米Lookout Mobile Securityは、DroidDreamの亜種を使ったAndroidの感染アプリケーション4種類を発見した。同アプリに組み込まれたマルウェアは、Androidアプリケーションが実装しているサンドボックスのセキュリティ措置をかわす機能を持っていた。被害者をリダイレクトしてAndroid Marketから別のアプリをダウンロードさせたり、マルウェアを更新するロケーションに誘導したりすることも可能だという。
感染アプリは出現後間もなく削除された。問題のアプリはゲーム2種類と電卓、コンパス/水平器ユーティリティが各1種類あり、Lookoutの推計では最大で5000人がダウンロードした可能性があるという。
同社はブログに掲載したマルウェア/セキュリティ情報で、「まだ分析の途中だが、これらのアプリケーションは最初のDroidDreamと同じ作者によって公開された公算が大きい。新手のマルウェアが見つかったことで、自分がダウンロードするものに注意を払う重要性がこれまで以上に高まった」と解説している。
Lookoutのセキュリティチームによれば、「MobNet」というパブリッシャーが開発したアプリケーションはどれも問題を引き起こす可能性があるという。悪質アプリの1つ「Best Compass & Leveler」は正規アプリの海賊版だといい、同社はユーザーに対し、Android Marketからアプリをダウンロードする前に、そのアプリの開発者をしっかりチェックするよう促している。

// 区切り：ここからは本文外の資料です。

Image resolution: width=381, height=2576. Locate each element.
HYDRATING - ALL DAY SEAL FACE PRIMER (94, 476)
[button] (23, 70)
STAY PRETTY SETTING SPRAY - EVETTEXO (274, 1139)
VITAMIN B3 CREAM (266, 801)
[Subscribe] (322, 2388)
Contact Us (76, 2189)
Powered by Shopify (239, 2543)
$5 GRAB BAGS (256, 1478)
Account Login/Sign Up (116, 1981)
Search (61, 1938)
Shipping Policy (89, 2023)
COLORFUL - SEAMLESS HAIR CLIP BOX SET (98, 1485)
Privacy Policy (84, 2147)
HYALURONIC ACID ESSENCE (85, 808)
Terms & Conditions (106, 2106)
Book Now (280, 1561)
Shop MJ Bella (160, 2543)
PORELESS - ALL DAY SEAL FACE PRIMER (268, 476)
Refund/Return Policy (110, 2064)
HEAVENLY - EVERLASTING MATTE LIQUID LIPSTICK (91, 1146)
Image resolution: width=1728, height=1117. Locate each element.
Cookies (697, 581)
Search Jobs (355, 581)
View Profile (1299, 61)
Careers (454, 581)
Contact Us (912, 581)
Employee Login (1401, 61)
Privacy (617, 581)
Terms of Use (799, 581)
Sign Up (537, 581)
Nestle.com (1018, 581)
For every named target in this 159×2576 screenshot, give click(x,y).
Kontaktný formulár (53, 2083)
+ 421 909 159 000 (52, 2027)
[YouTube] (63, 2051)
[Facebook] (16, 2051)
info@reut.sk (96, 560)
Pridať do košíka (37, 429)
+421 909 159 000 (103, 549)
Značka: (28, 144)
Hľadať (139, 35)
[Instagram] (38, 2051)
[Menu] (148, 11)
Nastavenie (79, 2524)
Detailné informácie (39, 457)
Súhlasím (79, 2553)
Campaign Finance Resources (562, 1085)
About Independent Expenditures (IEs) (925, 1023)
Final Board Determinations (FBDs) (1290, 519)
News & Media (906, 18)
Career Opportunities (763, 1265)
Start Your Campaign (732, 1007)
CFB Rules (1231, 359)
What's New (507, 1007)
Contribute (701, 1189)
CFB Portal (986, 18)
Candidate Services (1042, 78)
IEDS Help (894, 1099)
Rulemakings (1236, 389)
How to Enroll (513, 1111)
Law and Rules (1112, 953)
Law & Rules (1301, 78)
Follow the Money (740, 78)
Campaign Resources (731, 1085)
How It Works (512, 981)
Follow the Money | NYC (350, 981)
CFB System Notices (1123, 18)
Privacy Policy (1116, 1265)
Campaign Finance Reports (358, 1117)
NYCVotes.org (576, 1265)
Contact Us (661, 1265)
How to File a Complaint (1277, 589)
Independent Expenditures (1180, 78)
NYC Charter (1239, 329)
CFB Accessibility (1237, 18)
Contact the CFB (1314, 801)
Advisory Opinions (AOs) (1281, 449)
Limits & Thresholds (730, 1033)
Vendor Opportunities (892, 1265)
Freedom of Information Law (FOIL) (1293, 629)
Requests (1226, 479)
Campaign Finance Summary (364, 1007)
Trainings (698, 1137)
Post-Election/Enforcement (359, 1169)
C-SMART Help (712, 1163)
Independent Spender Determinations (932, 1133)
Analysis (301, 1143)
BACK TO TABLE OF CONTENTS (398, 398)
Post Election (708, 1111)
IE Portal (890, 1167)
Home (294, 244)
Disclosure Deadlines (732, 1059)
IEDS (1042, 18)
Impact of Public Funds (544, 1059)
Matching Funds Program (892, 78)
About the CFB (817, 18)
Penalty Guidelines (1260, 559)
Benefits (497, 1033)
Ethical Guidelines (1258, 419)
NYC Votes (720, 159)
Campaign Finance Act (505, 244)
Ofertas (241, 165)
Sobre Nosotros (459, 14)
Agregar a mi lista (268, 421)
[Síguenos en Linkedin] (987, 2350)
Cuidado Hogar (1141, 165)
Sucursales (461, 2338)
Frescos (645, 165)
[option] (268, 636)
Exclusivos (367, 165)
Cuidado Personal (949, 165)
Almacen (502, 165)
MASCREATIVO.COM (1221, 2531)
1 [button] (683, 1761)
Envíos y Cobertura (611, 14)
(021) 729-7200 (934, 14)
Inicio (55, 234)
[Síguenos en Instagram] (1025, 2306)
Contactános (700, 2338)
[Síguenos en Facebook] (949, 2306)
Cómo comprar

モバイル版のマルウェアが現在出回っているマルウェアに占める割合は1%に満たないが、サイバー犯罪集団がモバイルプラットフォームの弱点を付け狙うケースは今後増えるとセキュリティ専門家は予想する。Googleは3月に、研究者がDroidDreamの最初のバージョンを発見したことを受け、50種類以上のアプリケーションをAndroid Marketから削除した。端末からの駆除のため、無線でアップデートの配信も行った。
SymantecのGlobal Intelligence Networkのディレクター、ディーン・ターナー氏はTechTargetのインタビューに応え、企業は従業員がどのようにスマートフォンを使っているかを理解し、端末に重要なデータが保存されているかどうかを突き止める必要があると指摘した。GoogleのAndroid MarketはAppleのApp Storeに比べてオープンであるために、詐欺的な行為にも利用されやすいという。
「悪意を持った人物が証明書に署名して、その後正規のアプリケーションに手を加え、正規のAndroid Marketに投稿してダウンロードさせる可能性は今でも残っている。この分野で悪質な行為が行われる可能性は、恐らくiOSよりもAndroidの方が高い」(ターナー氏)
Zeusの亜種もAndroidを標的に
ネットワークセキュリティアプライアンスベンダーのFortinetは、Android搭載のスマートフォンを標的に設計されたトロイの木馬「Zeus」の新たな亜種を発見した。同社のブログ記事「Zitmo:Zeusのモバイル版亜種」によれば、このマルウェアは銀行アクティベーションアプリケーションを装っているという。
同マルウェアはSMSを使って銀行情報を盗み出すトロイの木馬で、スマートフォンの2要素認証をかわす設計になっている。Android端末の他、Symbian、Windows Mobile、BlackBerryにも対応している。
問題のアプリは受信するSMSを全て傍受して、SMSで送られるワンタイムパスワードを外部のWebサーバに転送する。数カ月前からスマートフォンを標的とするようになったという。Fortinet研究者のアクセル・アプブリル、カイル・ヤングの両氏によると、このマルウェアは犯罪用ツールキットとして販売され、スペインのネットバンキングサービス利用者を狙って出回った。